The Center for RNA Interference and Non-Coding RNA, The University of Texas MD Anderson Cancer Center, Houston, Texas
Clinical Cancer Research (Impact Factor: 8.19). 01/2013; 19(4). DOI: 10.1158/1078-0432.CCR-12-2736
Source: PubMed

ABSTRACT PURPOSE: To evaluate the prognostic value of fibroblast growth factor receptor 4 (FGFR4) protein expression in patients with advanced-stage, high-grade serous ovarian cancer, delineate the functional role of FGFR4 in ovarian cancer progression, and evaluate the feasibility of targeting FGFR4 in serous ovarian cancer treatment.EXPERIMENTAL DESIGN: Immunolocalization of FGFR4 was conducted on 183 ovarian tumor samples. The collected FGFR4 expression data were correlated with overall survival using Kaplan-Meier and Cox regression analyses. The effects of FGFR4 silencing on ovarian cancer cell growth, survival, invasiveness, apoptosis, and FGF1-mediated signaling pathway activation were evaluated by transfecting cells with FGFR4-specific siRNAs. An orthotopic mouse model was used to evaluate the effect of injection of FGFR4-specific siRNAs and FGFR4 trap protein encapsulated in nanoliposomes on ovarian tumor growth in vivo.RESULTS: Overexpression of FGFR4 protein was significantly associated with decreased overall survival durations. FGFR4 silencing significantly decreased the proliferation, survival, and invasiveness and increased apoptosis of ovarian cancer cells. Also, downregulation of FGFR4 significantly abrogated the mitogen-activated protein kinase (MAPK), nuclear factor-κB (NF-κB), and WNT signaling pathways, which are activated by FGF1. Targeting FGFR4 with the FGFR4-specific siRNAs and FGFR4 trap protein significantly decreased ovarian tumor growth in vivo.CONCLUSIONS: FGFR4 is a prognostic marker for advanced-stage, high-grade serous ovarian carcinoma.
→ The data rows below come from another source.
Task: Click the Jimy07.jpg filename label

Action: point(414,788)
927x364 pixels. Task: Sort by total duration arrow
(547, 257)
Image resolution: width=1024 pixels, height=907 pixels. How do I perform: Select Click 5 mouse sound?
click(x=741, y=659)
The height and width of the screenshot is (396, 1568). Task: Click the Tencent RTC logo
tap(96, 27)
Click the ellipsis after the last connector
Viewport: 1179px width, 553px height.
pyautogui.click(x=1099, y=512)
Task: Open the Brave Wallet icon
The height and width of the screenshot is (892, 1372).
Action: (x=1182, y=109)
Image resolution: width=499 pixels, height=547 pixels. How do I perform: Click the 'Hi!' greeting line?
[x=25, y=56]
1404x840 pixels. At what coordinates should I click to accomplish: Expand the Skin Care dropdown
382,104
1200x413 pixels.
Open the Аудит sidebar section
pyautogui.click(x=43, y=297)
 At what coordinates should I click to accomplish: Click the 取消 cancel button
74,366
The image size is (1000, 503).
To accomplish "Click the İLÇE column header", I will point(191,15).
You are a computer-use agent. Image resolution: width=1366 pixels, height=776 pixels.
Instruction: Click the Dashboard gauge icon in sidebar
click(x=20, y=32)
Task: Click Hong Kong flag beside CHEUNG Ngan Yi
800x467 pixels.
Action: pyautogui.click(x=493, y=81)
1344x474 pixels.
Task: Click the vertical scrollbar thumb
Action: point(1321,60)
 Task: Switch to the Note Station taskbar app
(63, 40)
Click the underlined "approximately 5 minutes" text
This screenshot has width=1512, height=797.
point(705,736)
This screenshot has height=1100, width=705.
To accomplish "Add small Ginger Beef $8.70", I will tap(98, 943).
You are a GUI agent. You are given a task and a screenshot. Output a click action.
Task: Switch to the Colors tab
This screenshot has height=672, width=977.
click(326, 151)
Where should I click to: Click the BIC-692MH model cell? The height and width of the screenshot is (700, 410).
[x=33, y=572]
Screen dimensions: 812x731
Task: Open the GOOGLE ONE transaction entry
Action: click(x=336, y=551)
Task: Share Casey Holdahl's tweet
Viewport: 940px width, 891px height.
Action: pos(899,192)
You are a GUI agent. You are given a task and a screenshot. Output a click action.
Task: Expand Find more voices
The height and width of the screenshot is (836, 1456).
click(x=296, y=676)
Silencing FGFR4 and inhibiting ligand-receptor binding significantly decrease ovarian tumor growth both in vitro and in vivo, suggesting that targeting ovarian cancer cells with high levels of FGFR4 protein expression is a new therapeutic modality for this disease and will improve survival of it. Clin Cancer Res; 1-12. ©2012 AACR.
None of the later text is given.